Re: This is going to break port building without poudriere!

From: Gleb Popov <arrowd_at_freebsd.org>
Date: Fri, 26 Jan 2024 08:41:46 UTC
On Fri, Jan 26, 2024 at 11:01 AM Alexander Leidinger
<Alexander@leidinger.net> wrote:
>
> Am 2024-01-25 20:57, schrieb Luca Pizzamiglio:
>
>
> I think Stefans expectations about such a feature are different from the understand of the implementor of the feature in our tree. Somewhat a clash of an idealistic view and reality.
>
> To me (and I assume to Stefan too) it looks like slave ports will go away and subpackages will be used instead. A slave port may only compile a subset, and a subpackages aware port will compile everything (simplified view, not true where slave ports exclude a feature instead of excluding a file). From this point of view, a port can not depend on a subpackage in the sense of a port can not depend only on a subset of the php extensions included in the main php build (if/when it is converted to subpackages). As such a build from ports will have all php extensions included in the php port installed, whereas a pkp based install can limit the amount of installed php extensions to what is required. At least this is what I understand based upon what I have read about subpackages. As the documentation is not ready and I haven't looked at the code, this understanding may off course be wrong.
>
> Is my understanding correct that subpackages aware ports are supposed to replace master/slave ports? In the sense of slave ports will be deleted once a port is converted to a subpackages aware port (except where slave ports exclude features from binaries like git-lite... yes, git-lite is implemented as a flavour and as such we cover this in a different way and such slave ports if they still exist can maybe be converted to use flavours)? I assume yes to both questions.  With this assumption:
>
> With master/slave ports this is possible. And replacing master/slave ports with a subpackages aware port will remove this possibility.

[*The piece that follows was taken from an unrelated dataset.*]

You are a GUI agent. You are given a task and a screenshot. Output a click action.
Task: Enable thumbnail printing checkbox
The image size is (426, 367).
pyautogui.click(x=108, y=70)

Subpackages are not a master/slave ports replacement, nor vice versa.
Both you and Stephan seem to mix a lot of concepts which causes all
that confusion.

The idea behind master/slave ports **templating**. The master Makefile
serves as a template and the slave Makefile overrides some variables
and/or targets. This is a very general technique which allows for
implementing many things. Including subpackages, by the way! Look at
how devel/appstream and devel/appstream-qt are implemented.

The idea behind subpackages is producing multiple packages from a
single build (a single work/ directory). This idea is simple and
concise in its shell. It can be applied right away without literally
degrading anything else, but for now it requires much caution (again,
see the revert commit for my attempt to subpackagize devel/appstream).

Finally, ports are mostly declarative build recipes, a pile of
variables and some command invocations that **describe** something.
Subpackages allows us to refine the description of a given software
product by saying "From the resulting build artifact we can pick out
this and that into their own package". Nothing is broken in Ports. The
breakage you're talking about is the breakage in **interpretation**.

Dependencies describe relations between the **port** we're building
and **packages** it depends on. It might be confusing at first, one
may argue "but I do see ports origin in the *_DEPENDS lines!". Yes,
but origins are there for convenience only. It is the part that
precedes ":" which matters - it declares what the port is requiring.
Where to get it is actually an orthogonal question and we already have
two options for that - a package repository and compiling a port (and
this is where the origin after ":" comes into play). Note that in the
resulting package all dependencies do not contain origins - exactly
because they are an additional info provided for convenience.

> What is broken is that you _have_ to install such dependencies via packages in this case if you want to have the minimal install.

There you're talking about a one specific interpretation, a naive one.
It build down to just "make"ing the Makefile. This approach still
works, but there is a fundamental problem with building on host (aka
"not in poudriere"). Building on host requires you to install even
BUILD_DEPENDS (and transitively!). Are you OK with installing
BUILD_DEPENDS for a given port? Then subpackages doesn't even install
anything, they only require building more and only under certain
circumstances (when the subpackage is not hidden behind an option).

With all this said, what's exactly broken for your case? You're
building/installing too much? But you were installing much more by
BUILD_DEPENDS, so it is hardly an argument. Heck, when using
build-on-host to install a simple Haskell program, you need to install
a 1Gb Haskell compiler package as its BUILD_DEPEND!

P.S. I made a little writeup on Ports features, which tries to explain
what subpackages really are. You might find it useful:
http://arrowd.name/ports_writeup

P.P.S. It took a while to properly trim quotes from your message,
because your mail software did not mark Stefan's message as quotes.